● EXERCISE BRIEF
When the line containing "Viewport: 2576px width, 1240px" is found in the data below, copy it and each line after it through the line containing "Given: Click 查看更多 in the 新闻 section", exactly and with no others.

[Stored data entries]

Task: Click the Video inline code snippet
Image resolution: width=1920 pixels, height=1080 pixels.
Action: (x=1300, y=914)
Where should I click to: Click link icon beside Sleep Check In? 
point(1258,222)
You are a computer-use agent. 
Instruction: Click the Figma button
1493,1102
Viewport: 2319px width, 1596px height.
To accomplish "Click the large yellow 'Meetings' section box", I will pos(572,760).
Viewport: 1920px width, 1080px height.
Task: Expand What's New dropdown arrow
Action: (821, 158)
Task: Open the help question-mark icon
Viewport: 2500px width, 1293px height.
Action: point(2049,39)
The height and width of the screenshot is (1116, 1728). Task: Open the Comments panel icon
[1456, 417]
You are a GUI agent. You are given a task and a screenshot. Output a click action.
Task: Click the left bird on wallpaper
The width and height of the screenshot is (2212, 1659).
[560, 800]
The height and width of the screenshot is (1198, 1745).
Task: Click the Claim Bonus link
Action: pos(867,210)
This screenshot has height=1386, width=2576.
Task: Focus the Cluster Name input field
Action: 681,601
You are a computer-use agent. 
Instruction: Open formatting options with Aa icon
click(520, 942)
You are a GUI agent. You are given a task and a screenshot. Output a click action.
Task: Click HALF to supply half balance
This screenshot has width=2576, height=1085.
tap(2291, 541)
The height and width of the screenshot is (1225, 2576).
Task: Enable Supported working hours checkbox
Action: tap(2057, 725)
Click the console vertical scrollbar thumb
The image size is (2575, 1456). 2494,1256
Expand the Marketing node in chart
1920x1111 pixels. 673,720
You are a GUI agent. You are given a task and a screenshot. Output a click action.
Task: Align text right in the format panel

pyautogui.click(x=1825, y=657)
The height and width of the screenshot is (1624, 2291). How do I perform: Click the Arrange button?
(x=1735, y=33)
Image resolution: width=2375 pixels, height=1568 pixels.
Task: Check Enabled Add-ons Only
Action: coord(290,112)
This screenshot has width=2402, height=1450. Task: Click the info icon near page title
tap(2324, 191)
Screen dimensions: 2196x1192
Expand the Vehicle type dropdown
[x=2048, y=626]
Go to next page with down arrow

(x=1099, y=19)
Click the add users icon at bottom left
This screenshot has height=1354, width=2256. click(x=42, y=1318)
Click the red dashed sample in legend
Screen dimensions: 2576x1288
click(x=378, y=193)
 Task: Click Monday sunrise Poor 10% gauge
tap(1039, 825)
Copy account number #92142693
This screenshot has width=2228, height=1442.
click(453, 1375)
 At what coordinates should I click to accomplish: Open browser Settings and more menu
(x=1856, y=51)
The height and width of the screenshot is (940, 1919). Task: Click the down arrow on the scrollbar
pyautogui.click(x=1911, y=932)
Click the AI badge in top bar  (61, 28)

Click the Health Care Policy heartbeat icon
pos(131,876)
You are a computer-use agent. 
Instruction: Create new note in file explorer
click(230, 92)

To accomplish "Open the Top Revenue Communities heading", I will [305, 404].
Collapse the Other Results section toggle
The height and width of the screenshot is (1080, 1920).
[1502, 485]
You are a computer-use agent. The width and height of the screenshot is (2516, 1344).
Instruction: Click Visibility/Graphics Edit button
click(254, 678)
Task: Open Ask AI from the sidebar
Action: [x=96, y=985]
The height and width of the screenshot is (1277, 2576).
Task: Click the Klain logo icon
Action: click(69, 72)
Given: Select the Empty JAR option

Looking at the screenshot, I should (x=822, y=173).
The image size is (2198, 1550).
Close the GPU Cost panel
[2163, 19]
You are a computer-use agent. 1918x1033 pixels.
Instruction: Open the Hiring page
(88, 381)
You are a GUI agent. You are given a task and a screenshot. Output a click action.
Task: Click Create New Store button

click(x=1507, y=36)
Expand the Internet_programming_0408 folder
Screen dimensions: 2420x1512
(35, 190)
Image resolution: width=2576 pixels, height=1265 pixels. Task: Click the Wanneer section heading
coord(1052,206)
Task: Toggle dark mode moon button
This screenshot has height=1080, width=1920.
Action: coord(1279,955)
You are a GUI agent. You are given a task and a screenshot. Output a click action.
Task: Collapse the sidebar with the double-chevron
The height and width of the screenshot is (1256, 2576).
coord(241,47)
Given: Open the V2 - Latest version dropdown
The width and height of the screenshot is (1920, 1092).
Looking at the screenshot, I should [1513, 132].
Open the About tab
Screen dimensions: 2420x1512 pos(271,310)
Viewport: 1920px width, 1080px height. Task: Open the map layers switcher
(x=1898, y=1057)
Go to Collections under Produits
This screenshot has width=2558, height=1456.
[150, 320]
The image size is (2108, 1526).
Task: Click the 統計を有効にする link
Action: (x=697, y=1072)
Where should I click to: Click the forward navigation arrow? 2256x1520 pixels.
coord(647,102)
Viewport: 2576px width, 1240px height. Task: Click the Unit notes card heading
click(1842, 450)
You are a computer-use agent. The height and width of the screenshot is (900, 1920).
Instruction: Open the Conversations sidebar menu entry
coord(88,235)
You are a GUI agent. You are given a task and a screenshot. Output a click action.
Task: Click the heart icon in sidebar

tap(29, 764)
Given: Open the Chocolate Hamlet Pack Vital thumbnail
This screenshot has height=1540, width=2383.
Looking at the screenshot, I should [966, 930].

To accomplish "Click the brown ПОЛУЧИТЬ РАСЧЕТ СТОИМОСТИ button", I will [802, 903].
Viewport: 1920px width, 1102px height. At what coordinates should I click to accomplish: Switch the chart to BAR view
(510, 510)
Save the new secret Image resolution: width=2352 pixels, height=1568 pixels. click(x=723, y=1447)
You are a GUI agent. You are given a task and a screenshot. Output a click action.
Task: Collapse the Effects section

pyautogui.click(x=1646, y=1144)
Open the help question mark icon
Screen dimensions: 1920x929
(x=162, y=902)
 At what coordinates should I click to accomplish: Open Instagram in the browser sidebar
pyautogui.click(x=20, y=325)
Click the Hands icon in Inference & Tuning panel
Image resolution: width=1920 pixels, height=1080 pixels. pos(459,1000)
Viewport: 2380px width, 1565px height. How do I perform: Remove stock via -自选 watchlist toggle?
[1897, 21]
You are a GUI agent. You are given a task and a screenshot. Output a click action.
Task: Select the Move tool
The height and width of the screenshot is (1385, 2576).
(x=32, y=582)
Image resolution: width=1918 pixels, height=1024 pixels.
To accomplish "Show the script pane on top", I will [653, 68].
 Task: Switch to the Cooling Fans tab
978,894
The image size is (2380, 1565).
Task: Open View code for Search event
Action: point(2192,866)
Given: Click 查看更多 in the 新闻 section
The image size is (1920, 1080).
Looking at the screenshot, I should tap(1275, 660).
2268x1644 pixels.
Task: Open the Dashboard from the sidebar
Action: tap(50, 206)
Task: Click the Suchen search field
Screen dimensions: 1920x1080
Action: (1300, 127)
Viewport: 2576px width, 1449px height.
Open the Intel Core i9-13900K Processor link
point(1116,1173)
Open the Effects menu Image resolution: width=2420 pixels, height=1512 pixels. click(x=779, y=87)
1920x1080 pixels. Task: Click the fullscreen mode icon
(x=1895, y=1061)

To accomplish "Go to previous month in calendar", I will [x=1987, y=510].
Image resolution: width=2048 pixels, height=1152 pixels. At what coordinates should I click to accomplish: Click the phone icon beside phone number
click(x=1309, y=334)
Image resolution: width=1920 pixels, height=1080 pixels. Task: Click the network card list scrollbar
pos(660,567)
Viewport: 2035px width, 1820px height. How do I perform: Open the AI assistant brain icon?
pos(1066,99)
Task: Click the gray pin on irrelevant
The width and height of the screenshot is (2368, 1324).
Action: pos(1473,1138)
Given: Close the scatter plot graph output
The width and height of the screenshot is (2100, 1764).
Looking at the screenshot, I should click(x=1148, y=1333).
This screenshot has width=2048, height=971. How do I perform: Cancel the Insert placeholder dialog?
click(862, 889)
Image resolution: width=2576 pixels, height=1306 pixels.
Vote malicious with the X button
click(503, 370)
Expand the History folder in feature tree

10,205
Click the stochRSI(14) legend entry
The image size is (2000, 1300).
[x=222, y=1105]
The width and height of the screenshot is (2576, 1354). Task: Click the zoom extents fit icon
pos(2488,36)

● RESPONSE BELOW
Viewport: 2576px width, 1240px height. Task: Click the Unit notes card heading
click(1842, 450)
You are a computer-use agent. The height and width of the screenshot is (900, 1920).
Instruction: Open the Conversations sidebar menu entry
coord(88,235)
You are a GUI agent. You are given a task and a screenshot. Output a click action.
Task: Click the heart icon in sidebar

tap(29, 764)
Given: Open the Chocolate Hamlet Pack Vital thumbnail
This screenshot has height=1540, width=2383.
Looking at the screenshot, I should [966, 930].

To accomplish "Click the brown ПОЛУЧИТЬ РАСЧЕТ СТОИМОСТИ button", I will [802, 903].
Viewport: 1920px width, 1102px height. At what coordinates should I click to accomplish: Switch the chart to BAR view
(510, 510)
Save the new secret Image resolution: width=2352 pixels, height=1568 pixels. click(x=723, y=1447)
You are a GUI agent. You are given a task and a screenshot. Output a click action.
Task: Collapse the Effects section

pyautogui.click(x=1646, y=1144)
Open the help question mark icon
Screen dimensions: 1920x929
(x=162, y=902)
 At what coordinates should I click to accomplish: Open Instagram in the browser sidebar
pyautogui.click(x=20, y=325)
Click the Hands icon in Inference & Tuning panel
Image resolution: width=1920 pixels, height=1080 pixels. pos(459,1000)
Viewport: 2380px width, 1565px height. How do I perform: Remove stock via -自选 watchlist toggle?
[1897, 21]
You are a GUI agent. You are given a task and a screenshot. Output a click action.
Task: Select the Move tool
The height and width of the screenshot is (1385, 2576).
(x=32, y=582)
Image resolution: width=1918 pixels, height=1024 pixels.
To accomplish "Show the script pane on top", I will [653, 68].
 Task: Switch to the Cooling Fans tab
978,894
The image size is (2380, 1565).
Task: Open View code for Search event
Action: point(2192,866)
Given: Click 查看更多 in the 新闻 section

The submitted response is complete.